Emile de Rijk, CEO and founder of Swissto12, touted his company’s pedigree in being able to deliver a powerful satellite-to-device payload within the compact size, weight, and power specifications of the HummingSat platform.

Based just outside of Lausanne in Switzerland, Swissto12 announced HummingSat’s development in 2022 under an ARTES Partnership Project with the European Space Agency, and has since sold the small GEO system to operators like Intelsat, now merged with SES, and Inmarsat, now merged with Viasat.

The company has claimed its HummingSat can be up to ten times cheaper than other GEO satellites. The machines measure around 1.5 cubic meters, loosely half the size of a small car, with 1,000kg of launch pass and able to support 200kg of payload capacity, supplied with 2kW of power with a predicted operational life of 15 years.

In 2024, de Rijk confirmed Intelsat and Inmarsat’s HummingSat orders were both on schedule to launch in 2026. Swissto12 declined to comment on the news.

The small GEO advantage

While the continental scope, network assurance, hardware longevity, and sheer range of geosynchronous satellite coverage still present clear advantages over LEO alternatives, the emerging consensus is that GEO does not possess the prestige it used to, which could well mean operators are willing to invest less in them, preferring more cost-efficient designs that tout the ability to do more with less.

Advocates of small GEO, or MicroGEO, believe the solution enables the same best-of-both-worlds compromise sometimes also attributed to medium Earth orbit, translating the compounding industry consensus around the viability of LEO constellations into support for solutions that use the same smaller, cheaper technologies in the higher orbits that are falling out of favor.

Comparable solutions include Boeing’s 702X and ESA’s SGEO missions with Hispasat 36W-1, as well as Astranis' satellite offerings.
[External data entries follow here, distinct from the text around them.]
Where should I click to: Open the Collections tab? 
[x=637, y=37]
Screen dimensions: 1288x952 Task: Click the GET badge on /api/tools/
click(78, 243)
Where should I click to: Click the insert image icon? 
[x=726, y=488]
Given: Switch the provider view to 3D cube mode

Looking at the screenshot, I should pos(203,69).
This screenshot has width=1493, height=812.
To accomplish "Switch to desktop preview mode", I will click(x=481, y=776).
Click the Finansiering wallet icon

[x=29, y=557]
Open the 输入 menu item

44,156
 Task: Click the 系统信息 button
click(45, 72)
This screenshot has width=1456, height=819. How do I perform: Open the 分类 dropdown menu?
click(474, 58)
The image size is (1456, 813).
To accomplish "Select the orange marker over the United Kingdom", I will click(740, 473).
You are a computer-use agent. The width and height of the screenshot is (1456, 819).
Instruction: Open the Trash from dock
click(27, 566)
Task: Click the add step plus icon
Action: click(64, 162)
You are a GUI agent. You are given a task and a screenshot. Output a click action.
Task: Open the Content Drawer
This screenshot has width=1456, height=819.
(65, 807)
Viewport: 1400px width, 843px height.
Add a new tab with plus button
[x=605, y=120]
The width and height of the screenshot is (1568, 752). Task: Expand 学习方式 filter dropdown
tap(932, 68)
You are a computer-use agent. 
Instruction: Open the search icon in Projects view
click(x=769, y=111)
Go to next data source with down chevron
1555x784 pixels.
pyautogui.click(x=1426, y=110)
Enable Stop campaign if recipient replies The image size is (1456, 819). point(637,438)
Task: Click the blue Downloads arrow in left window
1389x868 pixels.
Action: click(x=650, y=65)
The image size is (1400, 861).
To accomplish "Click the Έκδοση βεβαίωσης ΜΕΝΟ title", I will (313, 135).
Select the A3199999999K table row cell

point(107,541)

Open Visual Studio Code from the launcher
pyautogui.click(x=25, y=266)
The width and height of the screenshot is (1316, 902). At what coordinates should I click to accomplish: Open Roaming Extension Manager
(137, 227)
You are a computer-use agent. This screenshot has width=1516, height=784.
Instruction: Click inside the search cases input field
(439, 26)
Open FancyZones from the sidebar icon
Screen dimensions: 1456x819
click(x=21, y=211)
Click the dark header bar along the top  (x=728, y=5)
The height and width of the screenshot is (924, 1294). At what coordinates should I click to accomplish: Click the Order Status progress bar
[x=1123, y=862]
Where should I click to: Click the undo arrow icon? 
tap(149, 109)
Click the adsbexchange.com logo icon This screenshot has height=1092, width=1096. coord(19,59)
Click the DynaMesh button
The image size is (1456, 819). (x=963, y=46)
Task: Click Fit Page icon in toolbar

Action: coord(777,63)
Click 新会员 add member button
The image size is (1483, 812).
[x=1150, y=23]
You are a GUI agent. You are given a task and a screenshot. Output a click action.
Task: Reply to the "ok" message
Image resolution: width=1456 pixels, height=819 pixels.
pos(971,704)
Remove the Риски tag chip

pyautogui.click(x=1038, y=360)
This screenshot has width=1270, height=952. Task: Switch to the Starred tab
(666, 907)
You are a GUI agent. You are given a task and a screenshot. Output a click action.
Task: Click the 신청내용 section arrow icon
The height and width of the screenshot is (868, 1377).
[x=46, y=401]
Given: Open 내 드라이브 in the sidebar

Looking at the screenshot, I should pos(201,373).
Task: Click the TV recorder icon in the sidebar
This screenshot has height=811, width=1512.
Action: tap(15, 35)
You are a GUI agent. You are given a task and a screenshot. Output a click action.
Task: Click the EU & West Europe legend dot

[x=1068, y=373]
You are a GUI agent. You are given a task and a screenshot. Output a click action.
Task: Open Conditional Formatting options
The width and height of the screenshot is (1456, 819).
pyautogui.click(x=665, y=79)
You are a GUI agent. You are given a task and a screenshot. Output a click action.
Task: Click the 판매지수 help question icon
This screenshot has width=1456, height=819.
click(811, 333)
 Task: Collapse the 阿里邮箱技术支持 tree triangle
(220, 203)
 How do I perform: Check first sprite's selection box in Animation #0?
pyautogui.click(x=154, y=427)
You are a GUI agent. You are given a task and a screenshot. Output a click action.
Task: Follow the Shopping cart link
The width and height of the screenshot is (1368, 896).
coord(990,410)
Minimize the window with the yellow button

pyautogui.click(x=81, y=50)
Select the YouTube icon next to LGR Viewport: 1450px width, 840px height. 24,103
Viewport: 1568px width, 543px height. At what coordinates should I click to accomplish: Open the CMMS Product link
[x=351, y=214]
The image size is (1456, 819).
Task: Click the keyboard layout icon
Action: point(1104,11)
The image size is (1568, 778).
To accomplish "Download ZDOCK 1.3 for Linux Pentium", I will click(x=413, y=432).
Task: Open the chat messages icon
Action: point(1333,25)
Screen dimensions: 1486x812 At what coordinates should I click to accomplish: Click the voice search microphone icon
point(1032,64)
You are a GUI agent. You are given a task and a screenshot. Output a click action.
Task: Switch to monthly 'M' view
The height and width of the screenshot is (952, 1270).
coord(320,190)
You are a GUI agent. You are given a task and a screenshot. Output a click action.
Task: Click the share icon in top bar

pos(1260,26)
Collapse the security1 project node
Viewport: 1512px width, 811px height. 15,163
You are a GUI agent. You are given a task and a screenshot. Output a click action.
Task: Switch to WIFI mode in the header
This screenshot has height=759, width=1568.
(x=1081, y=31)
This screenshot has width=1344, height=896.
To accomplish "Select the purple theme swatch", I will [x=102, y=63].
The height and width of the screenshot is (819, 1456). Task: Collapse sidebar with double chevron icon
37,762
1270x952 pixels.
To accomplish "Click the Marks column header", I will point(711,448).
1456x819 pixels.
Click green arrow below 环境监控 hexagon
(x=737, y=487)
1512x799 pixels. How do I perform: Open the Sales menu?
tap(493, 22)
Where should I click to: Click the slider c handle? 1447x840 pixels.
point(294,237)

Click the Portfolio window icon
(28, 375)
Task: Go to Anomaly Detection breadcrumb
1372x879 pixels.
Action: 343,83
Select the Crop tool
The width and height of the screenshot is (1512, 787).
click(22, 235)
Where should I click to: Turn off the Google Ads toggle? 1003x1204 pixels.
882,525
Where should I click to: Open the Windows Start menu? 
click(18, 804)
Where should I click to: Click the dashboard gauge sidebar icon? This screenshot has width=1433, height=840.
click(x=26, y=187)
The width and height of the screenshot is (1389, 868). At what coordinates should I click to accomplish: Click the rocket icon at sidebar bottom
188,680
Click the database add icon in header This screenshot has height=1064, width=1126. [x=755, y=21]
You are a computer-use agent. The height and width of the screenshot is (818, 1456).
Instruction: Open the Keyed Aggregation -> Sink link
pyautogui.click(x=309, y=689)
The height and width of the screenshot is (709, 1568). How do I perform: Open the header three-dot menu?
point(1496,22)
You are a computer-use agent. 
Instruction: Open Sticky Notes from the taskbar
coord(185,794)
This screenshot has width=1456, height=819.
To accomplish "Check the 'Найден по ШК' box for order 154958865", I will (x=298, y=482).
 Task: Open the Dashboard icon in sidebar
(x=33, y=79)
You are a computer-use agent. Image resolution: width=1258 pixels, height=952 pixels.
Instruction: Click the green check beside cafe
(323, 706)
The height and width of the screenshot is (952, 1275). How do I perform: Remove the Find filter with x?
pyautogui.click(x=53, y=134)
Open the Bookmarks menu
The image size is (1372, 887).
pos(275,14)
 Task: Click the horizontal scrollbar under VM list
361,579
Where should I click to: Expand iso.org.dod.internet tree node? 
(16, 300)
“While LEO satellites offer an impressive amount of broadband capacity with low signal latency, small GEO satellite constellations can offer low-cost connectivity to customers with the lowest cost ground infrastructure,” Mike Kaliski, chief technical officer at Swissto12, previously told DCD. “The future will be built on integrated networks that combine the best services based on a delivery through the combination of LEO, MEO, and GEO assets.”

The best service in Astrum’s case has been a dedicated, regionalized, cost-effective solution serving specific and predictable sets of solutions across the Asia-Pacific service area, though this assumption depends on the uptake of satellite-to-device service to smartphones, which may become more effectively marketed with LEO services.

In the recent past, the East Asian and Southeast Asian markets have been eager to absorb Starlink capacity.

In 2024, Jose Del Rosario, research director at Northern Sky Research who is based in the Philippines, saw his Government “roll out the red carpet” for Starlink when it released a request for a proposal tailored for SpaceX. “That’s what [great] branding does,” he said.

The battle for satellite uptake in the Starlink age, especially in consumer sectors, isn’t just about technological prowess and resiliency arguments on paper, it’s about making the right arguments about agile alternatives like small GEO.